— start EXTRACTED ENTRIES —
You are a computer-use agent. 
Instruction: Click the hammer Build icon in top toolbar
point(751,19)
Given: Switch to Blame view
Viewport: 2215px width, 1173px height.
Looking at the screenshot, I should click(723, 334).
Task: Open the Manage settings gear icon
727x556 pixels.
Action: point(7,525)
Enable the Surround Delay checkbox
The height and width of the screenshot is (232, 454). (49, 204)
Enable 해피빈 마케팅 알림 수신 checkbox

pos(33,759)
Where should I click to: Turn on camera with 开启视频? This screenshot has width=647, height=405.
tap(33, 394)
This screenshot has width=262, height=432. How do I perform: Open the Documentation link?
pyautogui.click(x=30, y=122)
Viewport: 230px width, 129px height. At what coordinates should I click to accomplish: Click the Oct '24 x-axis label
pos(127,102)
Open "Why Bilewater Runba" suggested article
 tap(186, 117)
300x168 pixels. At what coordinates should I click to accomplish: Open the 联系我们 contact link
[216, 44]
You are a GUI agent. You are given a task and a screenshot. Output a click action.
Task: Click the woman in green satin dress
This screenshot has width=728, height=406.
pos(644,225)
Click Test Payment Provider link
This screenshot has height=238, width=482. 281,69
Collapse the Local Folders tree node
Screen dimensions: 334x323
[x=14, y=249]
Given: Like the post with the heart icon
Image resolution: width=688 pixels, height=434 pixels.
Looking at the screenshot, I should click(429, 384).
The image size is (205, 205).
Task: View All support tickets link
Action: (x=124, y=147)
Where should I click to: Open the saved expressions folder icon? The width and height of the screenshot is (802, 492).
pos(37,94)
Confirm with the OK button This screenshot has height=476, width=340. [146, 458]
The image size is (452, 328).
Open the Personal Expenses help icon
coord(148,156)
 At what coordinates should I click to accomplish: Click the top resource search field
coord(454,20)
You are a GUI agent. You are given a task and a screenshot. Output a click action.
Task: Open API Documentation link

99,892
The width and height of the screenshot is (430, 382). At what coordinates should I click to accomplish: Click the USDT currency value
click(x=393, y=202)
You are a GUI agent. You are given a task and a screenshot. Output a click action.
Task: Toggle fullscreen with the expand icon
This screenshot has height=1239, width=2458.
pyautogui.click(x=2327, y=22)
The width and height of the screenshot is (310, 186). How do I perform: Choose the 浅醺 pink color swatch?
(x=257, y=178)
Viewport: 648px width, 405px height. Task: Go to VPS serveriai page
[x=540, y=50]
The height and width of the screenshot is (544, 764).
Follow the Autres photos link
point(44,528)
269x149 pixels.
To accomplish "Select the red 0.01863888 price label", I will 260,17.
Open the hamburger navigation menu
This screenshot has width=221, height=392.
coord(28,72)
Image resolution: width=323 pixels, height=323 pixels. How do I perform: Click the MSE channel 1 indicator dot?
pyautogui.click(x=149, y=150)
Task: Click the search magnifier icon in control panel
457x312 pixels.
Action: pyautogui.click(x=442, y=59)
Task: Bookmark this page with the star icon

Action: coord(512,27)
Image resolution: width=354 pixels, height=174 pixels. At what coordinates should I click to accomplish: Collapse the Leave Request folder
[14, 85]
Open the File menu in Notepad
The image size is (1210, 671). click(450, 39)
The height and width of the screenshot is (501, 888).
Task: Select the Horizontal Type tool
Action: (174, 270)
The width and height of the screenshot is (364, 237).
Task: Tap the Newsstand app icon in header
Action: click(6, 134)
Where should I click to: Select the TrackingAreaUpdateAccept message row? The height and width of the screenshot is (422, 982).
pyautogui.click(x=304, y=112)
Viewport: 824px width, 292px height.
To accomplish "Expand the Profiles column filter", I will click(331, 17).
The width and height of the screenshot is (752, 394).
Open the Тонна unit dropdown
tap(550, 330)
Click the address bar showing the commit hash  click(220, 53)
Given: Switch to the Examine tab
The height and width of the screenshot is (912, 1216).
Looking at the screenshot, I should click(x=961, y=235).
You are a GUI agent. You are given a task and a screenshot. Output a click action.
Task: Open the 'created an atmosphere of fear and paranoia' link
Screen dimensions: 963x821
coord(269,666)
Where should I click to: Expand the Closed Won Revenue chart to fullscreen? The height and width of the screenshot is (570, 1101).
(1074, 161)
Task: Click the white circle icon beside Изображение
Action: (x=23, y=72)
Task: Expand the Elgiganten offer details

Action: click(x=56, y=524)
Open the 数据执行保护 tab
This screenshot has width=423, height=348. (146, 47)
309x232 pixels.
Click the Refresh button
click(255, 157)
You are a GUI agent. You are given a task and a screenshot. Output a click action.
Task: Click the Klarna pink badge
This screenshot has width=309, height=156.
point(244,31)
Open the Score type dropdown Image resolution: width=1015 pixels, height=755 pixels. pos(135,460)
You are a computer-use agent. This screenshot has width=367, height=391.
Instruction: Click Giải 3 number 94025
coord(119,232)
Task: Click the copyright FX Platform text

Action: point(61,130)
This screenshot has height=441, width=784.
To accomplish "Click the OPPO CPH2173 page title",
— end EXTRACTED ENTRIES —
WHAT NEEDS TO BE DONE:
Retype everything in the items above from the line containing "Viewport: 824px width, 292px height." down to the line containing "Action: (x=23, y=72)", keeping each line unchanged.

OUTPUT:
Viewport: 824px width, 292px height.
To accomplish "Expand the Profiles column filter", I will click(331, 17).
The width and height of the screenshot is (752, 394).
Open the Тонна unit dropdown
tap(550, 330)
Click the address bar showing the commit hash  click(220, 53)
Given: Switch to the Examine tab
The height and width of the screenshot is (912, 1216).
Looking at the screenshot, I should click(x=961, y=235).
You are a GUI agent. You are given a task and a screenshot. Output a click action.
Task: Open the 'created an atmosphere of fear and paranoia' link
Screen dimensions: 963x821
coord(269,666)
Where should I click to: Expand the Closed Won Revenue chart to fullscreen? The height and width of the screenshot is (570, 1101).
(1074, 161)
Task: Click the white circle icon beside Изображение
Action: (x=23, y=72)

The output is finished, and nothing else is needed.